In honour of Prof Victor Koningsberger, Utrecht University decided to institute the annual Koningsberger Lecture. By doing so, the University aims to keep the memory alive of Koningsberger's act of conscientious objection against the German occupiers, as an example to current and future generations of the need for acts of resistance to guarantee the upholding of fundamental rights. These include fundamental human rights, such as the equal rights of all people, irrespective of race and creed, and the importance of constitutional democracy and democratic principles. Every year, someone who has made his or her name in this area is invited to give the Koningsberger lecture.
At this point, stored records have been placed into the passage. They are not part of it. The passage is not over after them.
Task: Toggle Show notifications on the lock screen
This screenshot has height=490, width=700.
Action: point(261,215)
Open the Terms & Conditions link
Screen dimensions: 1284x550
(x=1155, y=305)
On 15 December 2014 Martha Minow, the Dean of Harvard Law School, gave the fifth Koningsberger Lecture, entitled 'Upstanders, Whistleblowers, and Rescuers: Who are They and Who are We?' Upstanders are people who make a stand for what they believe in, even if they do so alone. For example, they openly speak out against discrimination and injustice or reveal abuses and malpractice (whistleblowers). These people take risks, for example of rejection or reprisals, and it can take an enormous toll on them, in terms of time, money and emotion. What is it that motivates some people to act in this way? And can we encourage such conduct, for example through education?

About Martha Minow

Martha Minow is the Morgan and Helen Chu Professor of Law and Dean of Harvard Law School. She is an expert in human rights and advocacy for racial and religious minorities, women, children and the disabled. She publishes and teaches on the subject of privatisation, military law and ethnic and religious conflicts. In 2009 Minow, who once taught Barack Obama at Harvard, was nominated by the US President for the Board of the Legal Services Corporation, where she now serves as vice-president.